Brief: Return every line of the records below that contains the string "icon", matching case exactly.

Entries for locating words and elements
━━━━━━━━━━━━━━━━━━━━━━━━━━━━━━
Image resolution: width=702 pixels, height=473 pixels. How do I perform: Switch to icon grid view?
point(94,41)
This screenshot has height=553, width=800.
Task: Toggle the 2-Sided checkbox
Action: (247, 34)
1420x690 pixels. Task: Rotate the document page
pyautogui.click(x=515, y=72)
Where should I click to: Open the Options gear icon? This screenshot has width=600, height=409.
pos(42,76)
━━━━━━━━━━━━━━━━━━━━━━━━━━━━━━
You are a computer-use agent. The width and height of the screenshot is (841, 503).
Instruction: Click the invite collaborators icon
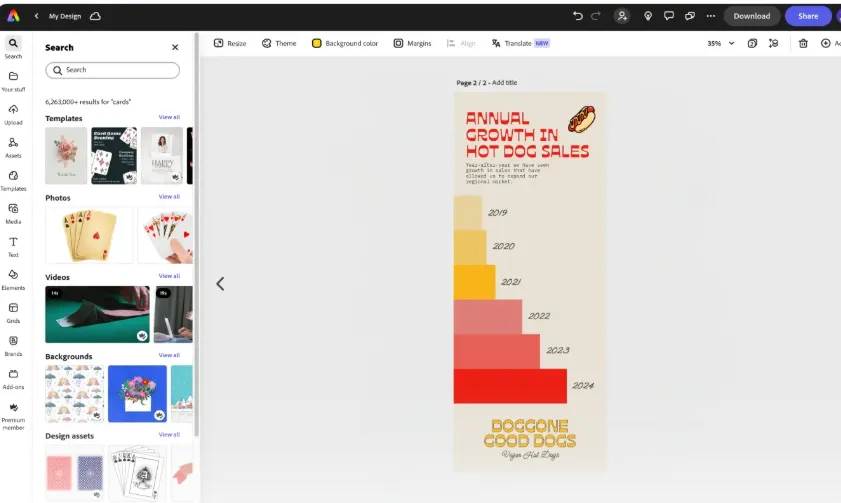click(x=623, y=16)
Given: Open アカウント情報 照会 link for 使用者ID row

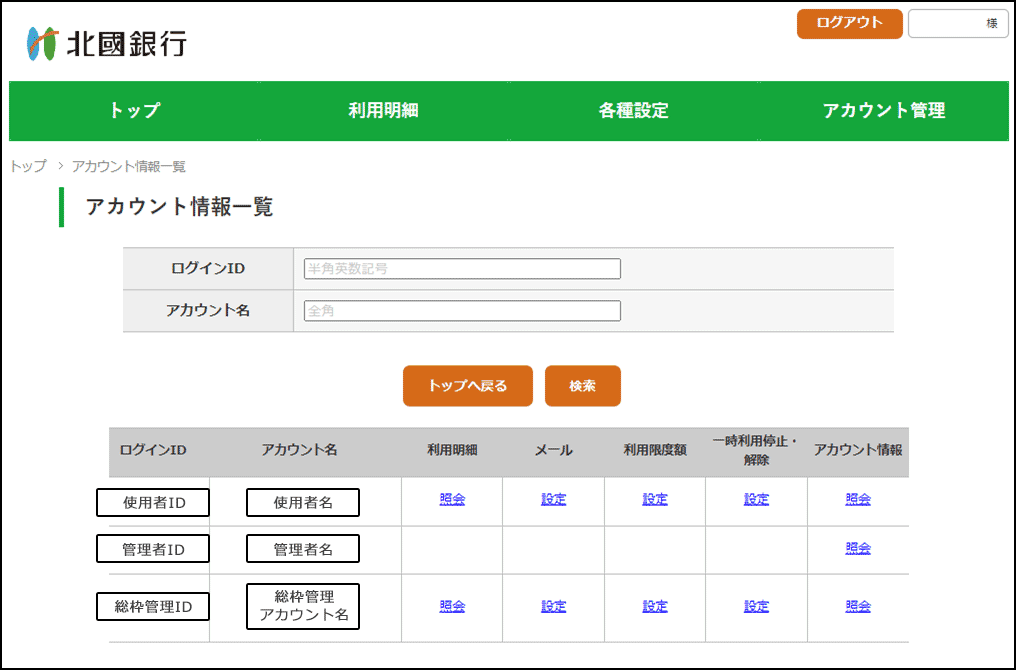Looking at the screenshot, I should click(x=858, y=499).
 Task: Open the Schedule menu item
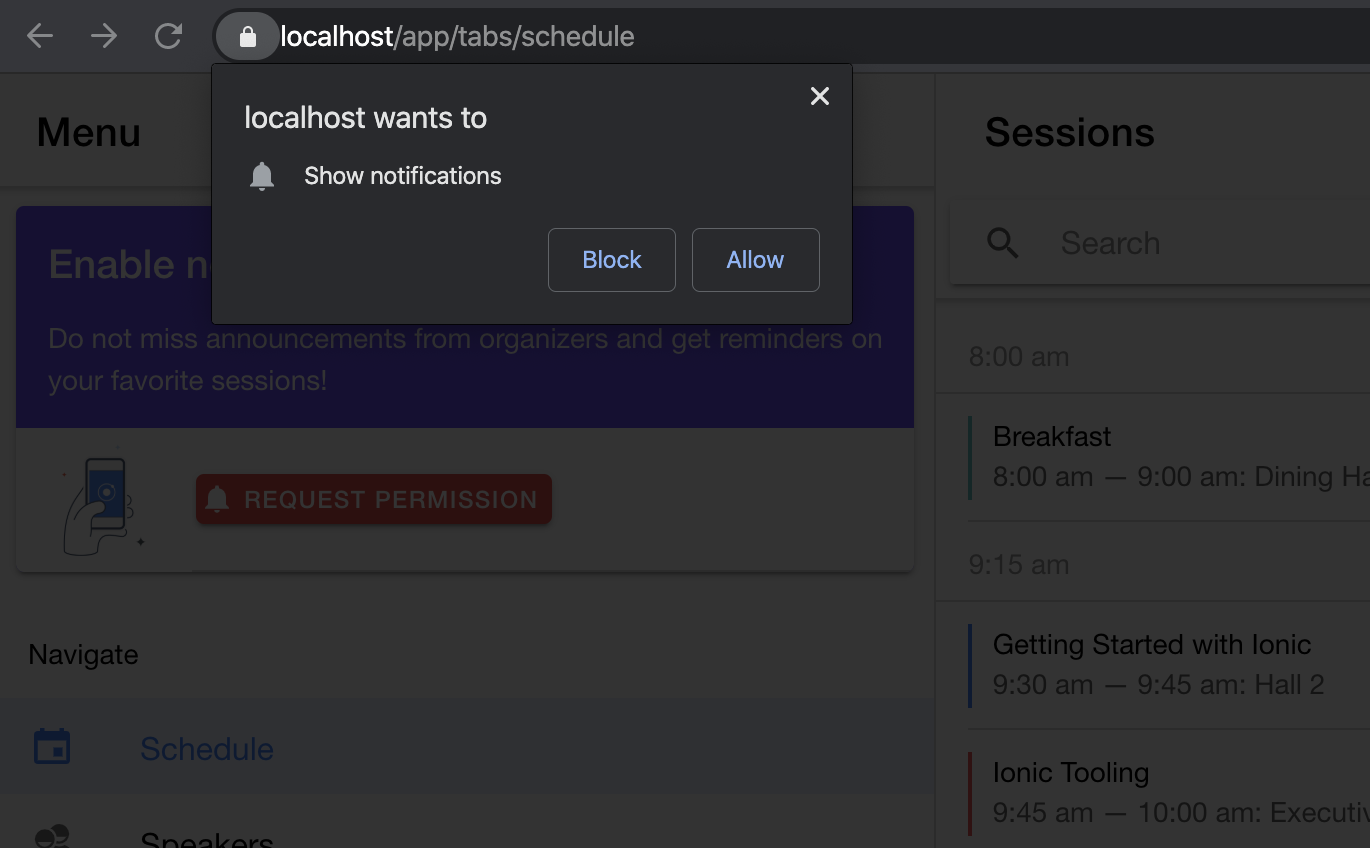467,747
━━━━━━━━━━━━━━━━━━━━━━━━━━━━━━
Answer:
Image resolution: width=702 pixels, height=473 pixels. How do I perform: Switch to icon grid view?
Where should I click to: Open the Options gear icon? This screenshot has width=600, height=409.
Instruction: Click the invite collaborators icon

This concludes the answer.